**Work item:**
Would you write out all of the entries below, exactly as they stand?

**Dataset content:**
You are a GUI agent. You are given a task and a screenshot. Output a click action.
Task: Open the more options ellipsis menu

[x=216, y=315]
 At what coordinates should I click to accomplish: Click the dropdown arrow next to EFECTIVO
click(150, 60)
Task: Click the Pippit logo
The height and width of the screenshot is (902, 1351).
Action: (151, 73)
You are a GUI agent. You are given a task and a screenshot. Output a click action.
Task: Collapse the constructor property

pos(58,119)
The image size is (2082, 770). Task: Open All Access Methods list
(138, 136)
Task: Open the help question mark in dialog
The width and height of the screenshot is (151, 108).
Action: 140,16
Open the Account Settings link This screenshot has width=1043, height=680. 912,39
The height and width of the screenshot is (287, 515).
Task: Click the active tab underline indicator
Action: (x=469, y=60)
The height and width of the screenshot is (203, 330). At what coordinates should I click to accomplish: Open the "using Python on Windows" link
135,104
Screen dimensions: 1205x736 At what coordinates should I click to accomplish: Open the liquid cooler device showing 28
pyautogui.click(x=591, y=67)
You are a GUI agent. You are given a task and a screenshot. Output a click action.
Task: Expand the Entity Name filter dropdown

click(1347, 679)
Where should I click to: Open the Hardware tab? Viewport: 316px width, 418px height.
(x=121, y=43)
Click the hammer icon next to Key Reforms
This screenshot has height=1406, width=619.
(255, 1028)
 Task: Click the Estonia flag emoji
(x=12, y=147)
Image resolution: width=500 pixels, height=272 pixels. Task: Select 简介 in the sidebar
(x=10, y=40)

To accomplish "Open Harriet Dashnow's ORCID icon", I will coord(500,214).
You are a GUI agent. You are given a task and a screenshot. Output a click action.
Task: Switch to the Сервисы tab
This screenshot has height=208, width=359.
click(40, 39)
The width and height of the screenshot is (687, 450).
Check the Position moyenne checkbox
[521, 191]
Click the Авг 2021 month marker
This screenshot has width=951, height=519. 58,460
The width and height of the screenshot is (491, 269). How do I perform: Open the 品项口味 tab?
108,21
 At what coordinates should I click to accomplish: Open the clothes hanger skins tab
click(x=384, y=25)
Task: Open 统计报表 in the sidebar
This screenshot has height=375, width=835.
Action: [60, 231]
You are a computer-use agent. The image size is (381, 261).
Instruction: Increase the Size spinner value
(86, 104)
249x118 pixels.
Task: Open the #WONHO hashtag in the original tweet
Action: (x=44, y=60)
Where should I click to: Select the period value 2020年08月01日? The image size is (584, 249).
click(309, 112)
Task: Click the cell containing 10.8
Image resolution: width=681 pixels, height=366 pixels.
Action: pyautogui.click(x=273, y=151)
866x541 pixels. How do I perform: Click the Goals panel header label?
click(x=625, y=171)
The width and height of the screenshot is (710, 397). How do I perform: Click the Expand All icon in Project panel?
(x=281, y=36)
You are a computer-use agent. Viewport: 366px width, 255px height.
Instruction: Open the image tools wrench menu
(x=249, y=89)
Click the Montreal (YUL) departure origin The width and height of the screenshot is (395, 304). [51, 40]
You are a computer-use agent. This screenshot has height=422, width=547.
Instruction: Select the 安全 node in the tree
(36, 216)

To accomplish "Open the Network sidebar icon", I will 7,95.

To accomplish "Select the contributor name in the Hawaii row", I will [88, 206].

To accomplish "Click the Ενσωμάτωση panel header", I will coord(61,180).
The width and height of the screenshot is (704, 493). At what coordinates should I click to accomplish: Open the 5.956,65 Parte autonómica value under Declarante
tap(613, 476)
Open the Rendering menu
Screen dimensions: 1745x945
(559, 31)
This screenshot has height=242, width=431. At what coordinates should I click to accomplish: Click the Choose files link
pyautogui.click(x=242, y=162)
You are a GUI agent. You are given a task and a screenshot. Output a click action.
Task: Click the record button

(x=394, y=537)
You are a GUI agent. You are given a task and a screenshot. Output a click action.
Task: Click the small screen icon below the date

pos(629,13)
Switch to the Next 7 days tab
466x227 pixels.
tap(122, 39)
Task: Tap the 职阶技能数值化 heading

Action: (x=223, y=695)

**Solution for this problem:**
You are a GUI agent. You are given a task and a screenshot. Output a click action.
Task: Open the more options ellipsis menu

[x=216, y=315]
 At what coordinates should I click to accomplish: Click the dropdown arrow next to EFECTIVO
click(150, 60)
Task: Click the Pippit logo
The height and width of the screenshot is (902, 1351).
Action: (151, 73)
You are a GUI agent. You are given a task and a screenshot. Output a click action.
Task: Collapse the constructor property

pos(58,119)
The image size is (2082, 770). Task: Open All Access Methods list
(138, 136)
Task: Open the help question mark in dialog
The width and height of the screenshot is (151, 108).
Action: 140,16
Open the Account Settings link This screenshot has width=1043, height=680. 912,39
The height and width of the screenshot is (287, 515).
Task: Click the active tab underline indicator
Action: (x=469, y=60)
The height and width of the screenshot is (203, 330). At what coordinates should I click to accomplish: Open the "using Python on Windows" link
135,104
Screen dimensions: 1205x736 At what coordinates should I click to accomplish: Open the liquid cooler device showing 28
pyautogui.click(x=591, y=67)
You are a GUI agent. You are given a task and a screenshot. Output a click action.
Task: Expand the Entity Name filter dropdown

click(1347, 679)
Where should I click to: Open the Hardware tab? Viewport: 316px width, 418px height.
(x=121, y=43)
Click the hammer icon next to Key Reforms
This screenshot has height=1406, width=619.
(255, 1028)
 Task: Click the Estonia flag emoji
(x=12, y=147)
Image resolution: width=500 pixels, height=272 pixels. Task: Select 简介 in the sidebar
(x=10, y=40)

To accomplish "Open Harriet Dashnow's ORCID icon", I will coord(500,214).
You are a GUI agent. You are given a task and a screenshot. Output a click action.
Task: Switch to the Сервисы tab
This screenshot has height=208, width=359.
click(40, 39)
The width and height of the screenshot is (687, 450).
Check the Position moyenne checkbox
[521, 191]
Click the Авг 2021 month marker
This screenshot has width=951, height=519. 58,460
The width and height of the screenshot is (491, 269). How do I perform: Open the 品项口味 tab?
108,21
 At what coordinates should I click to accomplish: Open the clothes hanger skins tab
click(x=384, y=25)
Task: Open 统计报表 in the sidebar
This screenshot has height=375, width=835.
Action: [60, 231]
You are a computer-use agent. The image size is (381, 261).
Instruction: Increase the Size spinner value
(86, 104)
249x118 pixels.
Task: Open the #WONHO hashtag in the original tweet
Action: (x=44, y=60)
Where should I click to: Select the period value 2020年08月01日? The image size is (584, 249).
click(309, 112)
Task: Click the cell containing 10.8
Image resolution: width=681 pixels, height=366 pixels.
Action: pyautogui.click(x=273, y=151)
866x541 pixels. How do I perform: Click the Goals panel header label?
click(x=625, y=171)
The width and height of the screenshot is (710, 397). How do I perform: Click the Expand All icon in Project panel?
(x=281, y=36)
You are a computer-use agent. Viewport: 366px width, 255px height.
Instruction: Open the image tools wrench menu
(x=249, y=89)
Click the Montreal (YUL) departure origin The width and height of the screenshot is (395, 304). [51, 40]
You are a computer-use agent. This screenshot has height=422, width=547.
Instruction: Select the 安全 node in the tree
(36, 216)

To accomplish "Open the Network sidebar icon", I will 7,95.

To accomplish "Select the contributor name in the Hawaii row", I will [88, 206].

To accomplish "Click the Ενσωμάτωση panel header", I will coord(61,180).
The width and height of the screenshot is (704, 493). At what coordinates should I click to accomplish: Open the 5.956,65 Parte autonómica value under Declarante
tap(613, 476)
Open the Rendering menu
Screen dimensions: 1745x945
(559, 31)
This screenshot has height=242, width=431. At what coordinates should I click to accomplish: Click the Choose files link
pyautogui.click(x=242, y=162)
You are a GUI agent. You are given a task and a screenshot. Output a click action.
Task: Click the record button

(x=394, y=537)
You are a GUI agent. You are given a task and a screenshot. Output a click action.
Task: Click the small screen icon below the date

pos(629,13)
Switch to the Next 7 days tab
466x227 pixels.
tap(122, 39)
Task: Tap the 职阶技能数值化 heading

Action: (x=223, y=695)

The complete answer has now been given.